I was called in to speak with Ella's teacher yesterday: they have their concerns. Ella, they think, has been daydreaming a lot in class, and they feel like she's not putting enough effort into trying to learn and speak the language. They say she's wonderful at math (for she knows all her numbers and understands what's going on), but otherwise she seems to tune out. And they say she looks sad, quite a lot.
When I told Ella that I was going in to school to speak with her teachers, she asked me why, and I explained that they were worried about her. "They're worried about me? I didn't think they even thought about me!" She told me, but in more effusive Ella-language, that she feels like her teachers are cold and scary, and they only speak to her to say "Pay attention, Ella! Concentrate, Ella!"

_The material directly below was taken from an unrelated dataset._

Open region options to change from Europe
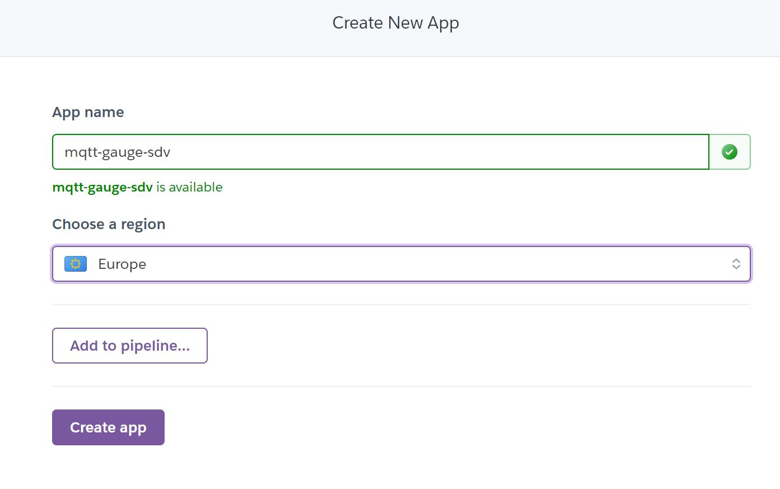 401,263
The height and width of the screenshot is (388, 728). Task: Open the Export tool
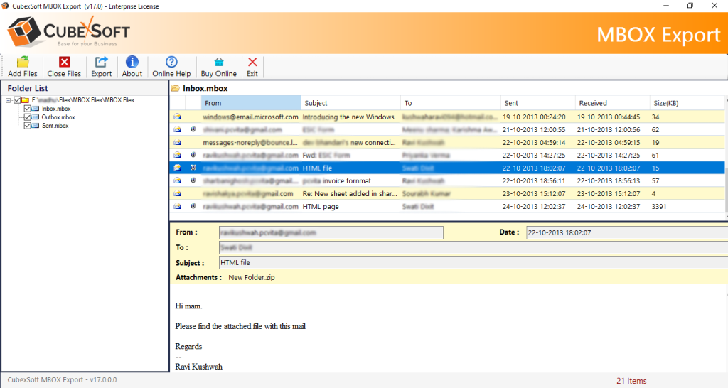[101, 63]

Now, I know that's not true, and I know that the school is spending a lot of time and resources on our teaching our daughter. But I also know that Ella doesn't feel safe in her classroom, and her teachers don't seem to believe that.

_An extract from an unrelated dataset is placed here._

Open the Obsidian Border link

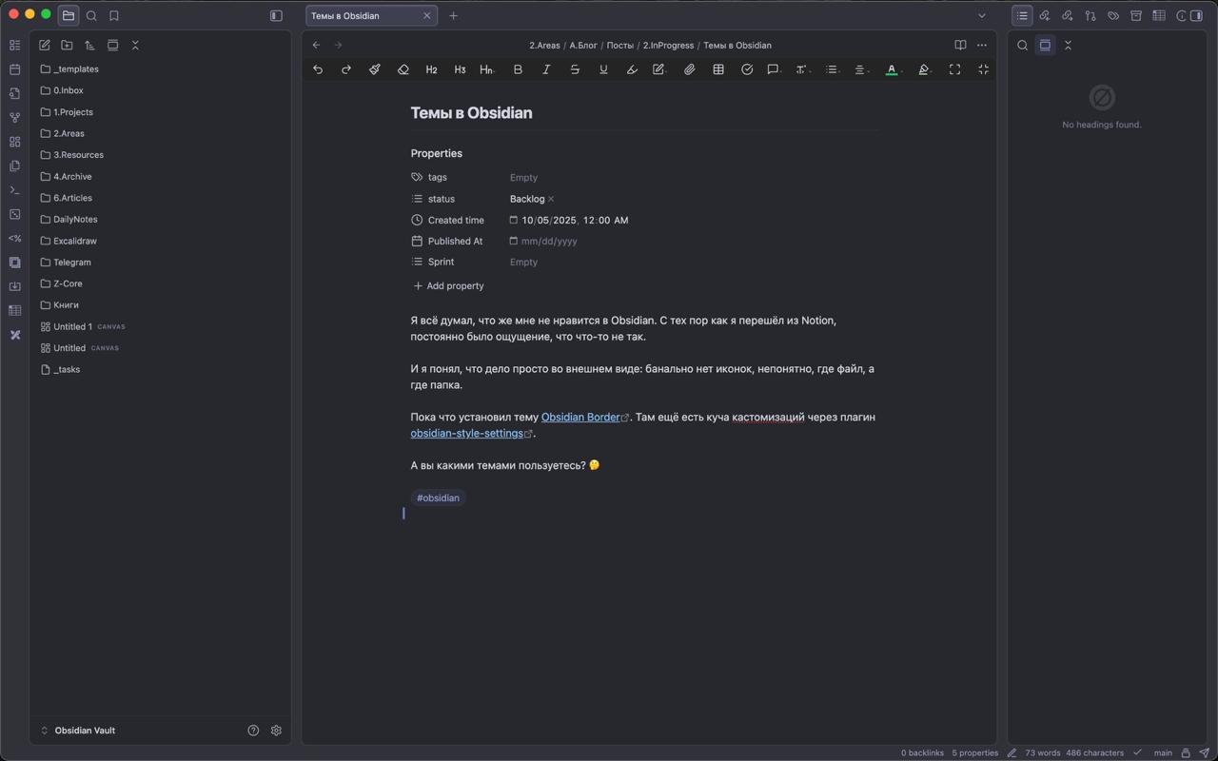[580, 417]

Yesterday she had an assignment in which she was supposed to write about her favorite toy. The teacher asked Ella to come to the front of the classroom and tell her about her Turtle in English, so that she could translate it into German. Ella, apparently, came up without one sentence before breaking down, saying she was too shy and she really didn't couldn't do it. Which made her teacher really upset: she scolded Ella for making up excuses and being lazy.
If you've met my daughter, you'd probably have trouble believing she's shy, as well: she's comfortable with most adults, perhaps to a fault. But she's an extremely sensitive girl, and she's very, very worried about looking silly or babyish in front of the other kids. Talking about her turtle surely was mortifying for her, as, I'm sure, is speaking in class when she's not certain she understand what it she's supposed to say.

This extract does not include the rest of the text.